▶ _INPUT DATA_:
○ ○ ○ ○ ○ ○ ○
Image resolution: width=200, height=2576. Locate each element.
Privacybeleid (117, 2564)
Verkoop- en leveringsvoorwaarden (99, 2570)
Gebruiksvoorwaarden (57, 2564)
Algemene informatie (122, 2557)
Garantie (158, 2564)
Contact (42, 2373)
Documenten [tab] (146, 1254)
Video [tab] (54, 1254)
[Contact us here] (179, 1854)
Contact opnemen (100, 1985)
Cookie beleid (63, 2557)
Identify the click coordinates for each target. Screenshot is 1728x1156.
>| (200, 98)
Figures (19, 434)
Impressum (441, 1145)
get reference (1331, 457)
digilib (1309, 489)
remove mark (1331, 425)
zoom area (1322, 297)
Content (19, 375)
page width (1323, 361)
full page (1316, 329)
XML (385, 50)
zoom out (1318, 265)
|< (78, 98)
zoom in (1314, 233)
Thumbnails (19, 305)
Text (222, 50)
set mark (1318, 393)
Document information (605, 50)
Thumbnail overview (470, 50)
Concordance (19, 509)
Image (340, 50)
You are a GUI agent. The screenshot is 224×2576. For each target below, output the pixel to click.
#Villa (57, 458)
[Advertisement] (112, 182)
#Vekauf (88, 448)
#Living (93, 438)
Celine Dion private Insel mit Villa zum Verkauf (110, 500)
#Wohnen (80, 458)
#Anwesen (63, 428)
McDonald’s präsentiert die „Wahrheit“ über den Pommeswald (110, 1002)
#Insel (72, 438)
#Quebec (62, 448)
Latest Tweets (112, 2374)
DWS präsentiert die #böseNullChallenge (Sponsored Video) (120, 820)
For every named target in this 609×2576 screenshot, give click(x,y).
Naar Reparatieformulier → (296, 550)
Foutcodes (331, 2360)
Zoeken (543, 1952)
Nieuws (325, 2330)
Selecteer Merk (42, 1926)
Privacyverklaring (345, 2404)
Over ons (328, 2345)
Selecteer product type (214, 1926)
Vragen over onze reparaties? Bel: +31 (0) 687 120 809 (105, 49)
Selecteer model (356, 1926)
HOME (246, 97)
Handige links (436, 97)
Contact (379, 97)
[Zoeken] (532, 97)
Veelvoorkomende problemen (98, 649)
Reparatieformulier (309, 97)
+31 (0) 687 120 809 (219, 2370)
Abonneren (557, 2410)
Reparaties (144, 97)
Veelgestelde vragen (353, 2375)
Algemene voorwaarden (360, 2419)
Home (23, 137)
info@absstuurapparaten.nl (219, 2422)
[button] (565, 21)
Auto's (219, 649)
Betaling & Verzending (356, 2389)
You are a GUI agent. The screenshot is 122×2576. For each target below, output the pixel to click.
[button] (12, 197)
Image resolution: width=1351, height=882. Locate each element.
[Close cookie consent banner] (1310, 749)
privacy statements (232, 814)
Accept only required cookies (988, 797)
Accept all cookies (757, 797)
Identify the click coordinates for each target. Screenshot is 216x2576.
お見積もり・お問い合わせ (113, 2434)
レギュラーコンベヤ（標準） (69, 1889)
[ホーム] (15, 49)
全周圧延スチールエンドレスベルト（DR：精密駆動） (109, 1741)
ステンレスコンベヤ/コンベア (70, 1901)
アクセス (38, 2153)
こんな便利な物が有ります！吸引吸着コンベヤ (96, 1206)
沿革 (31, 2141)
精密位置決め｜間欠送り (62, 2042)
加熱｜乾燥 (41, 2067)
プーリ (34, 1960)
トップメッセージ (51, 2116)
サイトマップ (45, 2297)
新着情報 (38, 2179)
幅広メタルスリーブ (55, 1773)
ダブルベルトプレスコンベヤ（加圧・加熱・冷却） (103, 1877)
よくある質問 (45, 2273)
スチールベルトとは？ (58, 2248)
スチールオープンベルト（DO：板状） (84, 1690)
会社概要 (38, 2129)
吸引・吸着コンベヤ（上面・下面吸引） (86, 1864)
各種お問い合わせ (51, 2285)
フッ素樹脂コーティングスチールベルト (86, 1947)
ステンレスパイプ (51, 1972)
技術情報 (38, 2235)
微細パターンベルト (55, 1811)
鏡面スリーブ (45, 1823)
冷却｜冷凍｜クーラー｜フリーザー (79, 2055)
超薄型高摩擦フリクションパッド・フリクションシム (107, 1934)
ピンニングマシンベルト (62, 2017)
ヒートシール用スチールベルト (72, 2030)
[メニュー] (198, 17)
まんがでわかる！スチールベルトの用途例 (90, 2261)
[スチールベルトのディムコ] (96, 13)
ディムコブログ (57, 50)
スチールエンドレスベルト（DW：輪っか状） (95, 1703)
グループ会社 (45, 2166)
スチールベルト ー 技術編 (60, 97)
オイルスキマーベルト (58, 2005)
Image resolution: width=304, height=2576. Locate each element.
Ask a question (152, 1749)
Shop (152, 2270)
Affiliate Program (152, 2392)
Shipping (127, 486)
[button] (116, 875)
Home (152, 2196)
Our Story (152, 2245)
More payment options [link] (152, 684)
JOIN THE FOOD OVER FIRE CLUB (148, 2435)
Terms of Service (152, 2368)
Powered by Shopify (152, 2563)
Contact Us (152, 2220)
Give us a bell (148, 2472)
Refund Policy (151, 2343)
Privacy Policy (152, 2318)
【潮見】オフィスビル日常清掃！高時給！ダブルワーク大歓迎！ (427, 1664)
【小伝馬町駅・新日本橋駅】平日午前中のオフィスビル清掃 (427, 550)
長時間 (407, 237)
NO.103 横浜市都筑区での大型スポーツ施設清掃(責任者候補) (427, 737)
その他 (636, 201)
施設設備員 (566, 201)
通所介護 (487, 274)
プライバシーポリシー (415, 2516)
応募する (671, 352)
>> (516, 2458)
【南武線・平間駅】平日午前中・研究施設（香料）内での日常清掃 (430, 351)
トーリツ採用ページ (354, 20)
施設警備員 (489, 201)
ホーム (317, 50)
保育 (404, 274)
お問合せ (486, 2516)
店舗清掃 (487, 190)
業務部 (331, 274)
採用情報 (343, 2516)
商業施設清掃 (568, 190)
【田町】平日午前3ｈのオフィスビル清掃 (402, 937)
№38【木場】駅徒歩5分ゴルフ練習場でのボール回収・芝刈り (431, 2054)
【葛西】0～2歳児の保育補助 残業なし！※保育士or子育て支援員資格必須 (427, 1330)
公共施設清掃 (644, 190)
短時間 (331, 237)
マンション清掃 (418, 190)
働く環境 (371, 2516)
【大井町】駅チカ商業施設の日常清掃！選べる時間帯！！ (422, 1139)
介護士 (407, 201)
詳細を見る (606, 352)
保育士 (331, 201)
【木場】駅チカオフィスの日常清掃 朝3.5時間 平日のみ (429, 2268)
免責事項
○ ○ ○ ○ ○ ○ ○
▶ _WHAT THE EXERCISE ASKS_: Write out exactly the lines above between the line with "こんな便利な物が有ります！吸引吸着コンベヤ (96, 1206)" and the line with "まんがでわかる！スチールベルトの用途例 (90, 2261)", inclusive, and nothing beyond them.

▶ _FINISHED EXERCISE_:
こんな便利な物が有ります！吸引吸着コンベヤ (96, 1206)
沿革 (31, 2141)
精密位置決め｜間欠送り (62, 2042)
加熱｜乾燥 (41, 2067)
プーリ (34, 1960)
トップメッセージ (51, 2116)
サイトマップ (45, 2297)
新着情報 (38, 2179)
幅広メタルスリーブ (55, 1773)
ダブルベルトプレスコンベヤ（加圧・加熱・冷却） (103, 1877)
よくある質問 (45, 2273)
スチールベルトとは？ (58, 2248)
スチールオープンベルト（DO：板状） (84, 1690)
会社概要 (38, 2129)
吸引・吸着コンベヤ（上面・下面吸引） (86, 1864)
各種お問い合わせ (51, 2285)
フッ素樹脂コーティングスチールベルト (86, 1947)
ステンレスパイプ (51, 1972)
技術情報 (38, 2235)
微細パターンベルト (55, 1811)
鏡面スリーブ (45, 1823)
冷却｜冷凍｜クーラー｜フリーザー (79, 2055)
超薄型高摩擦フリクションパッド・フリクションシム (107, 1934)
ピンニングマシンベルト (62, 2017)
ヒートシール用スチールベルト (72, 2030)
[メニュー] (198, 17)
まんがでわかる！スチールベルトの用途例 (90, 2261)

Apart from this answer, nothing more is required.